Domingo 25º TO: "El último de todos"
El último de todos. No resultamos creíbles cuando hablamos desde lo alto, desde sitios elevados, creyéndonos que somos mejores o que sabemos más que los demás. Cuando nos ponemos en el centro, cuando nos subimos al taburete... solo hacemos que nos vean, pero no que nos escuchen... En un mundo tan competitivo donde parece que sólo sobrevive el que se pone por delante de los demás, Jesús nos confronta con este Evangelio. Sólo poniéndonos a la altura y situación de los más desfavorecidos, de los más necesitados, de los "leprosos" de nuestro tiempo (como insistía san Francisco)... podremos encontrarle. En nuestra pequeñez, reside su Grandeza.
Deja la espiritualidad del taburete, porque... mientras más alta es la subida, más fuerte será la caída.
Lectura del santo evangelio según Marcos 9,30-37
El Hijo del hombre va a ser entregado. Quien quiera ser el primero, que sea el servidor de todos.
En aquel tiempo, Jesús y sus discípulos se marcharon de la montaña y atravesaron Galilea; no quería que nadie se enterase, porque iba instruyendo a sus discípulos. Les decía: "El Hijo del hombre va a ser entregado en manos de los hombres, y lo matarán; y, después de muerto, a los tres días resucitará." Pero no entendían aquello, y les daba miedo preguntarle. Llegaron a Cafarnaún, y, una vez en casa, les preguntó: "¿De qué discutíais por el camino?" Ellos no contestaron, pues por el camino habían discutido quién era el más importante.
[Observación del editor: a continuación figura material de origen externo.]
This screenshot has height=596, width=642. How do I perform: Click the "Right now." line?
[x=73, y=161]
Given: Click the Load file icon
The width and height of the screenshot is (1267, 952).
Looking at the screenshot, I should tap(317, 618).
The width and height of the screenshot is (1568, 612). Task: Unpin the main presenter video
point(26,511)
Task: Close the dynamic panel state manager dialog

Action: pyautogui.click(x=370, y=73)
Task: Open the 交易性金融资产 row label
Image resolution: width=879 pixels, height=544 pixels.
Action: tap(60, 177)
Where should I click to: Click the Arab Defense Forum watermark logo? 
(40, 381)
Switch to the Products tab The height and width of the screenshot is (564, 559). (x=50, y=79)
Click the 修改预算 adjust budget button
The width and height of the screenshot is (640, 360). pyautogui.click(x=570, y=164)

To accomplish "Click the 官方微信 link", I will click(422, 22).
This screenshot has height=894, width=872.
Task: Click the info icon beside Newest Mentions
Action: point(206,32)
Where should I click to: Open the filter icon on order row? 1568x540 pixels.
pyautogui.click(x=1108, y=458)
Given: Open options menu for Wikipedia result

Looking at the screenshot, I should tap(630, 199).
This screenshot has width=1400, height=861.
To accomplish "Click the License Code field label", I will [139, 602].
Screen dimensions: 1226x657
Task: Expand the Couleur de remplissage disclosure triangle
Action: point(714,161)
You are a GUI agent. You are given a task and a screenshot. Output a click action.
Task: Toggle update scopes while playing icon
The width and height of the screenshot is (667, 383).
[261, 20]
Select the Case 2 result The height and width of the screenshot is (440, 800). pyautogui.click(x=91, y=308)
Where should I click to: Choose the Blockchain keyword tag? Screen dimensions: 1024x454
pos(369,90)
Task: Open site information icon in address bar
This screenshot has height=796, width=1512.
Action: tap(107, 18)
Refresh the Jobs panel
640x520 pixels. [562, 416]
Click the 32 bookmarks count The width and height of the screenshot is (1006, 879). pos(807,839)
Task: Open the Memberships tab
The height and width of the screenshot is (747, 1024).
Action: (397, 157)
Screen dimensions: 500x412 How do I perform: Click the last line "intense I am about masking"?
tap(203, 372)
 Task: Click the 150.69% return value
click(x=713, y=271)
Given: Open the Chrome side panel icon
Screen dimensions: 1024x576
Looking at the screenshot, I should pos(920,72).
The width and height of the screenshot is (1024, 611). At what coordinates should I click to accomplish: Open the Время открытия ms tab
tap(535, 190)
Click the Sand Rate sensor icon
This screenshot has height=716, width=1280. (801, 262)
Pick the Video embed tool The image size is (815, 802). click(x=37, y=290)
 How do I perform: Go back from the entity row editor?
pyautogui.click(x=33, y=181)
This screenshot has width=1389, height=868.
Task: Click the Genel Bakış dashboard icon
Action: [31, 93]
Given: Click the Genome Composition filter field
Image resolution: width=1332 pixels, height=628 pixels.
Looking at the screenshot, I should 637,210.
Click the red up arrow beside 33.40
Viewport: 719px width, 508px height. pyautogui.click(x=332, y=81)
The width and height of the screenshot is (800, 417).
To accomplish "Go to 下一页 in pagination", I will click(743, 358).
Jesús se sentó llamó a los Doce y les dijo: "Quien quiera ser el primero, que sea el último de todos y el servidor de todos." Y, acercando a un niño, lo puso en medio de ellos, lo abrazó y les dijo: "El que acoge a un niño como éste en mi nombre me acoge a mí; y el que me acoge a mí no me acoge a mí, sino al que me ha enviado."